July 10, 2008
North N.Y. Med. Care, P.C. v New York Cent. Mut. Fire Ins. Co. (2008 NY Slip Op 51557(U))
Headnote
Reported in New York Official Reports at North N.Y. Med. Care, P.C. v New York Cent. Mut. Fire Ins. Co. (2008 NY Slip Op 51557(U))
North N.Y. Med. Care, P.C. v New York Cent. Mut. Fire Ins. Co. |
2008 NY Slip Op 51557(U) [20 Misc 3d 138(A)] |
Decided on July 10, 2008 |
Appellate Term, Second Department |
Published by New York State Law Reporting Bureau pursuant to Judiciary Law § 431. |
This opinion is uncorrected and will not be published in the printed Official Reports. |
SUPREME COURT OF THE STATE OF NEW YORK
APPELLATE TERM: 9th and 10th JUDICIAL DISTRICTS
PRESENT: : RUDOLPH, P.J., McCABE and SCHEINKMAN, JJ
2007-992 N C.
against
New York Central Mutual Fire Insurance Company, Respondent.
Appeal from an order of the District Court of Nassau County, Third District (Norman Janowitz, J.), dated May 14, 2007. The order, insofar as appealed from, denied plaintiff’s motion for summary judgment as to the sum of $1,937.58, representing an unpaid balance of a February 15, 2001 no-fault insurance claim.
Order, insofar as appealed from, reversed without costs, plaintiff’s motion for summary judgment upon the $1,937.58 unpaid portion of its claim dated February 15, 2001 granted and matter remanded to the court below for the calculation of statutory interest and an assessment of attorney’s fees thereon.
In this action by a provider to recover assigned first-party no-fault benefits, plaintiff moved for summary judgment. Insofar as is relevant to this appeal, the court below denied plaintiff’s motion for summary judgment upon the unpaid $1,937.58 balance of its NF-3 claim form dated February 15, 2001 on the ground that defendant raised an issue of fact as to medical necessity. This appeal by plaintiff ensued.
An insurance carrier is required to either pay or deny a claim for no-fault benefits within 30 days of the date the insurer receives the proof of claim (see Insurance Department Regulations [11 NYCRR] § 65.15 [g] [3], now Insurance Department Regulations [11 NYCRR] § 65-3.8; Presbyterian Hosp. in City of N.Y. v Maryland Cas. Co., 90 NY2d 274 [1997]).
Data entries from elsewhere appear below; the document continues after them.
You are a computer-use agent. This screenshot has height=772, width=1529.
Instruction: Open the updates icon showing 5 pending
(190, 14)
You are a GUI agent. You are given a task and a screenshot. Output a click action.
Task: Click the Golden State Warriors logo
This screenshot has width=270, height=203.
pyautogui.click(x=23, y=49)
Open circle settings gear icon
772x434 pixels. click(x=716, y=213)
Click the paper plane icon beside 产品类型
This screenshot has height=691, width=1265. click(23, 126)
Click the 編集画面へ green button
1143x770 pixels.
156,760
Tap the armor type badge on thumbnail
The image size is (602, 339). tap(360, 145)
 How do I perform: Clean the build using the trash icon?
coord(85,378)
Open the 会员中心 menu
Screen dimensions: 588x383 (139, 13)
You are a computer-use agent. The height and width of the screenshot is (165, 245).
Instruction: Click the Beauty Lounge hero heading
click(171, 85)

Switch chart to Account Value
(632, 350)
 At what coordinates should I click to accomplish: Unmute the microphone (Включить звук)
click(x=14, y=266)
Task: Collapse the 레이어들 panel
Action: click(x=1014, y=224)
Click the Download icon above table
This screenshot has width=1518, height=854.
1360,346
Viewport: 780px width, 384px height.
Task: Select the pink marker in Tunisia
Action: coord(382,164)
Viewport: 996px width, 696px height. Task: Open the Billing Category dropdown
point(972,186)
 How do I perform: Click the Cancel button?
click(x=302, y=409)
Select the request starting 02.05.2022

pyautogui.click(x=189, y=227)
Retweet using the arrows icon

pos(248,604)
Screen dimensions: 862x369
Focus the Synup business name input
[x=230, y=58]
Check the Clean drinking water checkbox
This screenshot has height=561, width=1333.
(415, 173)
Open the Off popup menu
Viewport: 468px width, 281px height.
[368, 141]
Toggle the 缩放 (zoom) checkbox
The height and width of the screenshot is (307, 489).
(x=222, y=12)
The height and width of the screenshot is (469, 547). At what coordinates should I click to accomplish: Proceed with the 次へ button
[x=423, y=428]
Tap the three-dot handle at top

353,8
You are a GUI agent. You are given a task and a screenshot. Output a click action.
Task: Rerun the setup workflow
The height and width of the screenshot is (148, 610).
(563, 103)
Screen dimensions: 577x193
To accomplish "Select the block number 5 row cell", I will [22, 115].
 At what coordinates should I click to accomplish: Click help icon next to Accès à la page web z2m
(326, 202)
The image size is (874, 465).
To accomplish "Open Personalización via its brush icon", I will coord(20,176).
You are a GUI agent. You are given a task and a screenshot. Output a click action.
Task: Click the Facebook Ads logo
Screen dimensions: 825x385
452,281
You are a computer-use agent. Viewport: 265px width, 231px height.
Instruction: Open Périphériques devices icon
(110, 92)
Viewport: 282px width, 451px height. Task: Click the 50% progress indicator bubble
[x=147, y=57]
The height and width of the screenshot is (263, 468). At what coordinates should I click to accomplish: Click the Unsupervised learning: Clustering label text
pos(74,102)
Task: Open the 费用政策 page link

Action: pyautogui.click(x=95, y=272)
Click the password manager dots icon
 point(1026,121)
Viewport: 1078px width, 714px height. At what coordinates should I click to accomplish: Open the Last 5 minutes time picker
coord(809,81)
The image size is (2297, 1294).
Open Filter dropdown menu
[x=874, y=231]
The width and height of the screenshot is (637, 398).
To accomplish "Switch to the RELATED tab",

Insurance [*2]Department Regulations (11 NYCRR) § 65.15 (d) (2) provides that additional verification required by an insurer is to be requested within 10 business days of receipt of a prescribed claim form. Where, as here, defendant requested additional verification 12 business days after receiving plaintiff’s NF-3 claim form, the 30-day period within which defendant was required to pay or deny plaintiff’s claim was correspondingly reduced to 28 days (Insurance Department Regulations [11 NYCRR] § 65.15 [g] [10], now Insurance Department Regulations [11 NYCRR] § 65-3.8 [j]; see Hospital for Joint Diseases v Travelers Prop. Cas. Ins. Co., 9 NY3d 312, 318 [2007]). Since defendant concedes that it received the requested verification on May 16, 2001, defendant was required to pay or deny the claim at issue on or before June 13, 2001. As defendant did not deny plaintiff’s claim until June 14, 2001, defendant’s denial of plaintiff’s claim was untimely and defendant is precluded from raising its proffered defense of lack of medical necessity (see Presbyterian Hosp. in City of N.Y. v Maryland Cas. Co., 90 NY2d 274 [1997], supra).
Accordingly, plaintiff was entitled to summary judgment upon the $1,937.58 unpaid portion of its claim dated February 15, 2001, and the matter is remanded to the court below for the calculation of statutory interest and an assessment of attorney’s fees thereon pursuant to Insurance Law § 5106 (a) and the regulations promulgated thereunder.
Rudolph, P.J., McCabe and Scheinkman, JJ., concur.